Right Leads to Right People
To make this process less challenging, CDC MarketFirst workflows were built to ensure the right leads are distributed to the right dealers automatically. This reduced the chance for error and the amount of time it takes for a lead to get to a dealer.
Prior to implementing CDC MarketFirst, two people were in charge of qualifying and distributing every lead that came in, which at times meant it took more than a week to process a lead. Inevitably, that resulted in some leads falling through the cracks.
"We found that we had inadequate lead follow-up — about 58 percent of the leads sent to dealers and resellers were never followed up on," said Ganguzza. "We also had inefficient lead qualification and ranking. Around 60 percent of leads we had initially ranked as `cold' ended up purchasing a Sharp LCD product within six months of contacting the company, indicating that we were misinterpreting lead quality."
Using the new marketing automation system, the process has changed dramatically. "When a lead comes in, the information is put into CDC MarketFirst and the software determines the dealer that matches the criteria," said Ganguzza. "It will link the dealer to the lead and then disseminate the lead information to that dealer automatically."
Approximately 85 percent of Sharp's leads come from its telemarketing team, which asks prospects a series of qualification questions from a script provided through the marketing automation system.

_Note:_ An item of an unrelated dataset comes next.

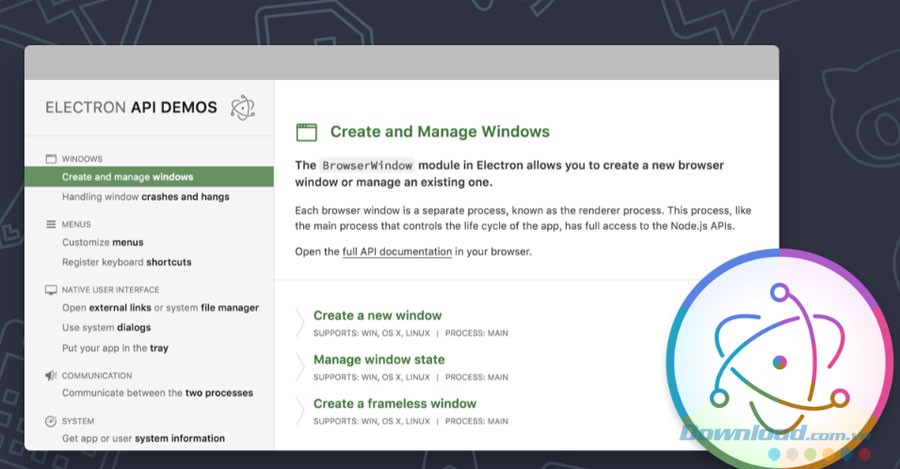Click the System checkmark circle icon

pyautogui.click(x=51, y=421)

"The script is dynamic; as the caller answers a question, the following question is generated based on the previous response," said Ganguzza. "CDC MarketFirst captures the data from the response and assigns leads based on the information."
While sales teams are busy working with hot leads, CDC MarketFirst automatically nurtures the other leads. The software is configured to remind the telemarketing team when it is time to follow up with people who have requested product collateral.
Since implementing CDC MarketFirst, Sharp's lead follow-up has increased to 100 percent. Not surprisingly, Sharp's repeat business rate has also increased 20 percent.
The key to making Sharp's business model work is delivering information to dealers quickly. The communications range from time-sensitive pricing and promotions, to training sessions and product information.
"We required the ability to quickly and accurately communicate product and pricing information to increase the volume of communications to our distributors. We also had to personalize communications with the proper price list and products for each distributor," said Ganguzza.
Electronic newsletters and smaller e-flashes are sent out three times per month, up to 100,000 at a time. CDC MarketFirst's ability to send out multiple communications quickly allows Sharp respond to the marketplace as well. For example, it can quickly send out a new promotion when a competitor drops its prices.
In less than one year, Sharp Electronics' business products division increased its number of qualified leads ten-fold, decreased its cost-per-lead by 85 percent, and reduced advertising costs by 28 percent using CDC MarketFirst. And within the first three weeks of using the software, Sharp had collected a volume of leads equivalent to 96 percent of the previous year's total leads.
In addition to providing Sharp with powerful campaign-management capabilities, CDC MarketFirst has also enabled the company to completely realign the manner in which sales leads are captured, ranked and distributed to its resellers.
"I think we are the only manufacturer in our industry that does this type of lead dissemination and generation," said Ganguzza. "If we did not have CDC MarketFirst, I don't think we would see the amount of sales that we do now."